Automating SAGA Workflows Using Command Line Scripting

From CUOSGwiki
Jump to navigationJump to search


Please note that this tutorial is not quite finished. Since there isn't a lot of material out there on this topic, it will hopefully prove useful to anyone researching this topic, and future contributions/edits are certainly welcome!


Introduction

Automating GIS tasks offers industry a means to efficiently repeat the same task. Doing so can reduce manual errors in processes as well as increase productivity. Many platforms offer this feature, but this tutorial will focus on the System for Automated Geoscientific Analyses (SAGA), created by the Department of Physical Geography at the University of Hamburg in Germany. It is one of the more popular free open-source software and offers both a command line option as well as Python integration for executing GIS tasks.

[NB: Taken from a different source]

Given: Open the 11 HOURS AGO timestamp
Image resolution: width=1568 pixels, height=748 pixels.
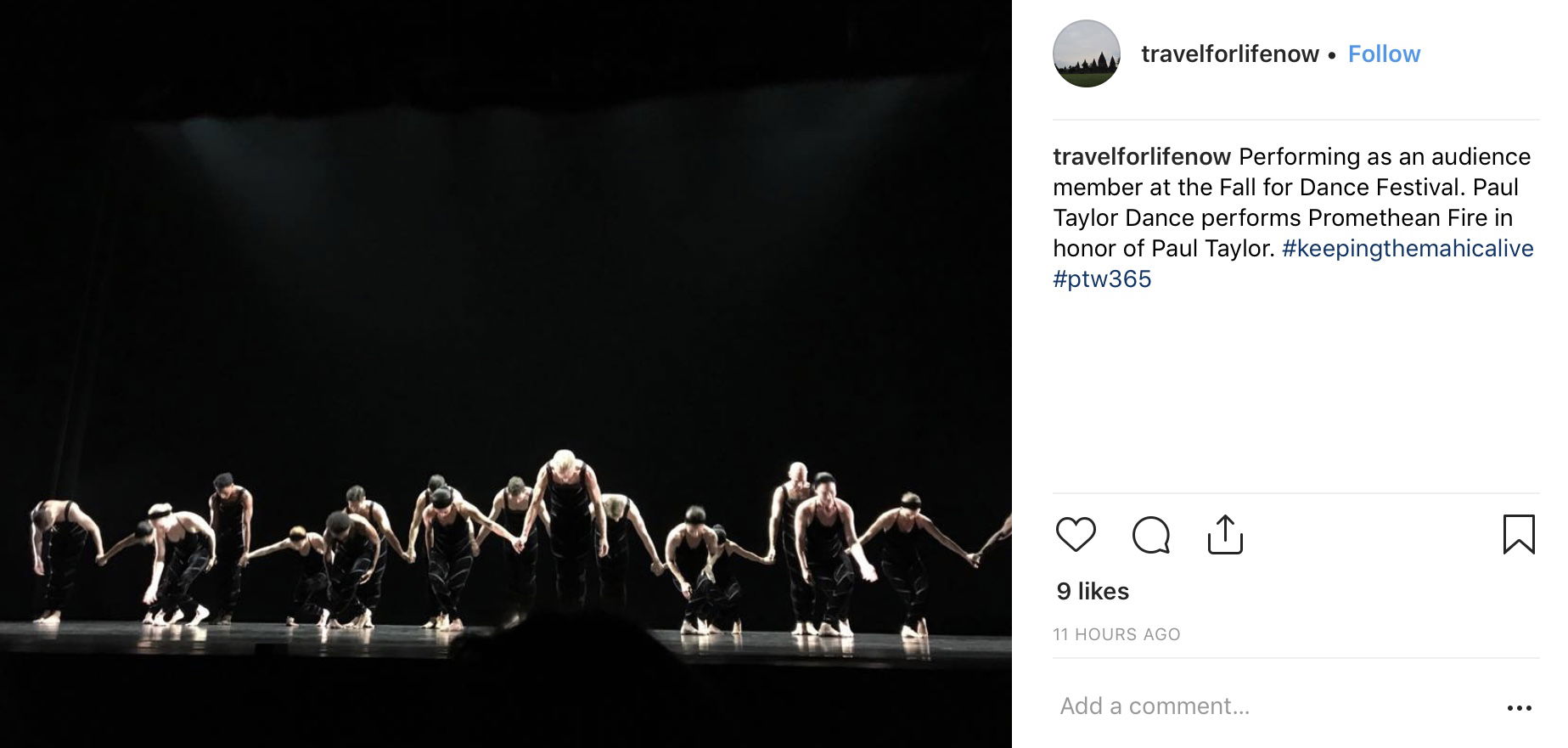Looking at the screenshot, I should click(x=1116, y=634).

This tutorial is aimed at those who have some comfort using the command line interface to execute commands and some basic Python skills.

Objectives

1. Understand how to call SAGA tools from the command line

2. Understand how to automate sequences of tasks using the command line and Python

3. Provide implementation differences between Windows and Unix environments

Getting Started

Installation

To install the software, please use the links below to install SAGA or Python as required.

Logo saga.png Python.jpeg

Set PATH variable

To access the SAGA tools from a command line environment, you will use the saga_cmd tool (saga_cmd.exe on Windows). To make running this easier, you can add the path to the SAGA directory to your system path so that your operating system knows where to find saga_cmd. To do so, use the following commands depending on your operating system, replacing [SAGA_PATH] with the path to the directory where SAGA was installed. Otherwise, you'll have to enter the full path every time.

Setting the PATH variable
Windows Mac / Unix
set PATH=%PATH%;[SAGA_PATH] export PATH=$PATH:[SAGA_PATH]

SAGA GIS Command Line Interface

SAGA GIS provides access to their tools via a command line interface which allows a user to set the parameters for and run a tool directly. By chaining these together in a script file, a user can build an analysis workflow which can be run repeatedly on-demand or scheduled using Task Scheduler or cron. This section discusses the basics of how to use this interface; for full documentation, refer to the SAGA tool documentation which has an example of how to call the tool from the command line at the bottom of the page.

Accessing the Help & Module List

The results of running the saga_cmd --help command

There are several commands that can help get you started using the command line interface, which are listed below. The SAGA tool documentation is also a useful resource to get started with.

saga_cmd
When run with no parameters, this will display a list of available libraries.
saga_cmd --help
The --help flag will show you a summary of how to use the SAGA command line interface.
saga_cmd --help LIBRARY_NAME
When you also specify a library after the --help flag, the interface will show you a list of tools in that module with numbers for each.
saga_cmd --help LIBRARY_NAME TOOL_#
If you also specify a tool number, the help for that tool will be shown including the list of parameters.

Try out these commands to see if you can get the list of tools in the ta_morphometry and grid_spline libraries, and look at the parameters for the "Slope, Aspect, Curvature" and "Cubic Spline Approximation" tools. We'll use these in the next section.


Executing a Tool

The results of running the Cubic Spline Approximation tool on a DEM from Carp, Ontario. The results are stored in GridDEM.sdat.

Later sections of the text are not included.